- DATA EXCERPTS:
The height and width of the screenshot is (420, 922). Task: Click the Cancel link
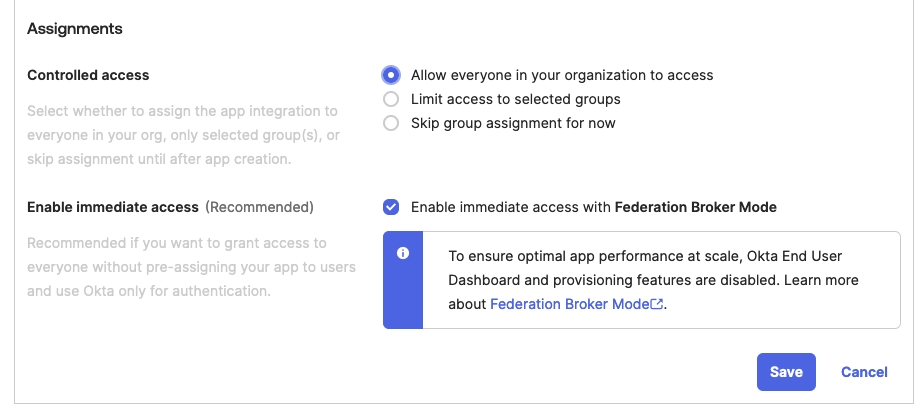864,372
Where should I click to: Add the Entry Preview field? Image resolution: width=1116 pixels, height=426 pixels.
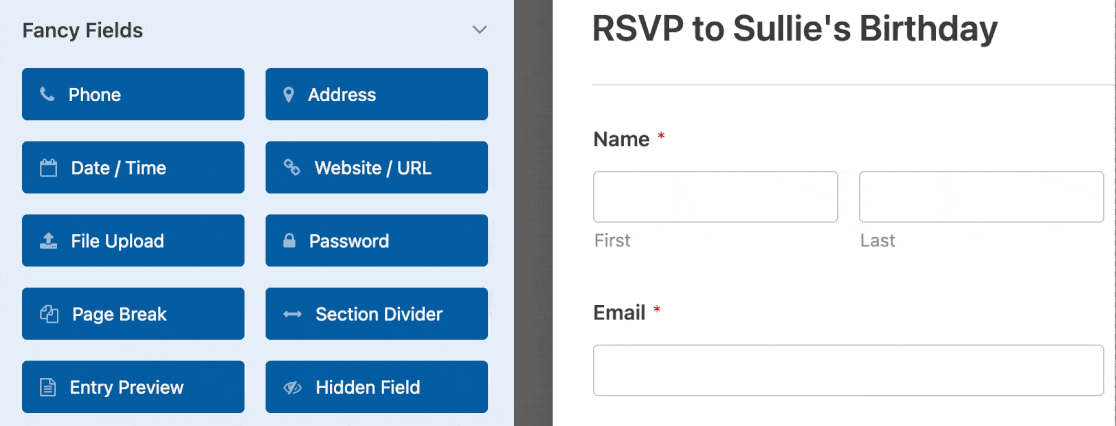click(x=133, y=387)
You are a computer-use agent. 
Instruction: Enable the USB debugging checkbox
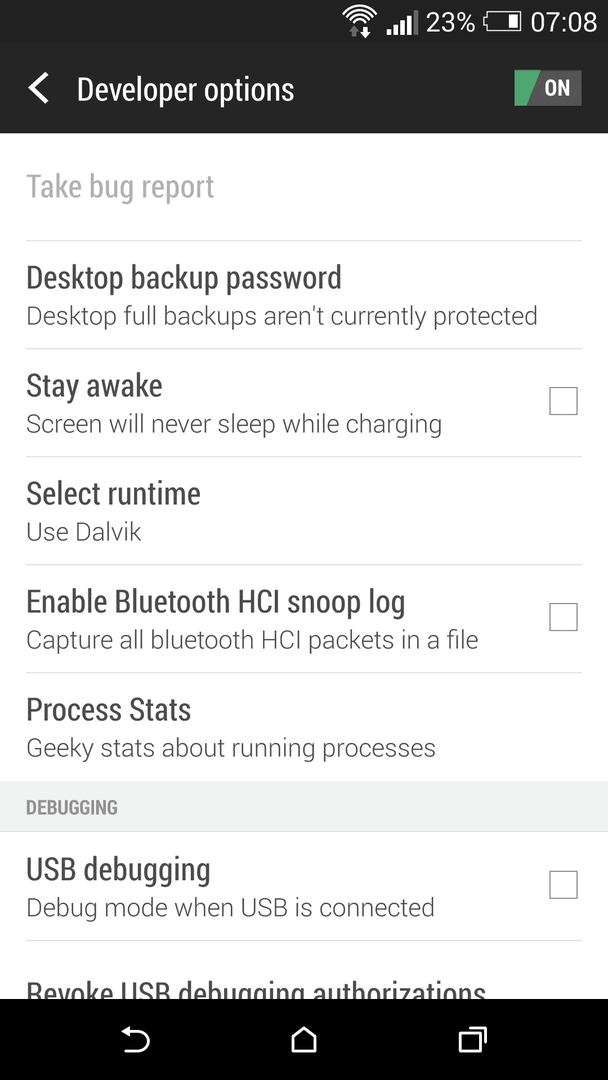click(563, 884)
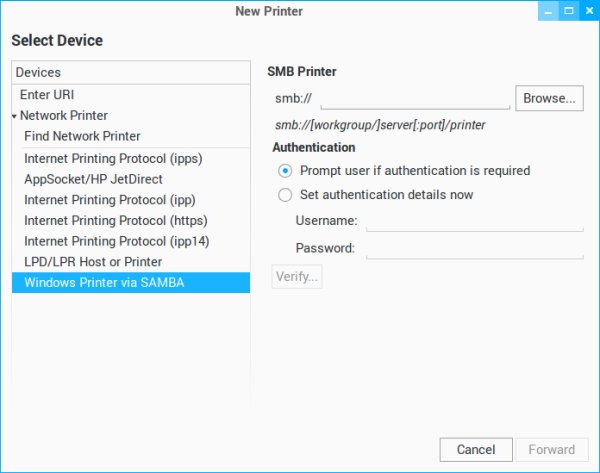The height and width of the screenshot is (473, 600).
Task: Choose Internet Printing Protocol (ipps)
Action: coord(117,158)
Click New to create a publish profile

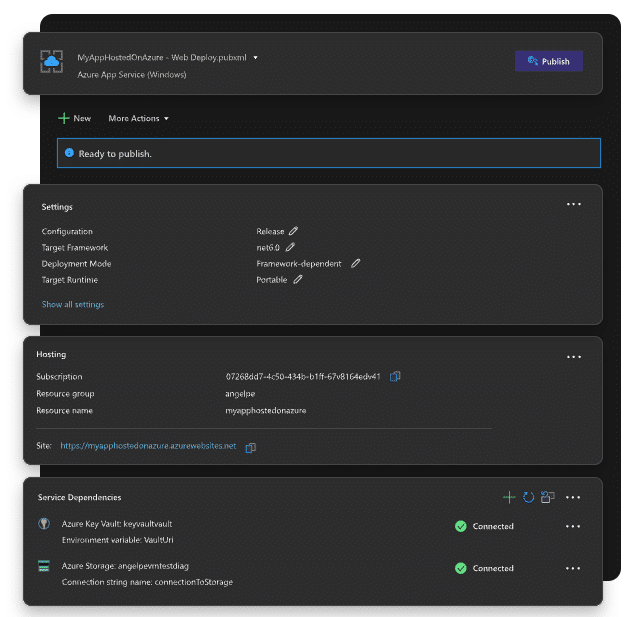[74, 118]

- EXERCISE DESCRIPTION:
Write out the line that contains "You are a computer-use agent." and every line after it to the end of the data, exactly as they stand. Omit the pictures.

- RESPONSE AREA:
You are a computer-use agent. 
Instruction: Enable the USB debugging checkbox
click(563, 884)
The height and width of the screenshot is (473, 600).
Task: Choose Internet Printing Protocol (ipps)
Action: coord(117,158)
Click New to create a publish profile

[74, 118]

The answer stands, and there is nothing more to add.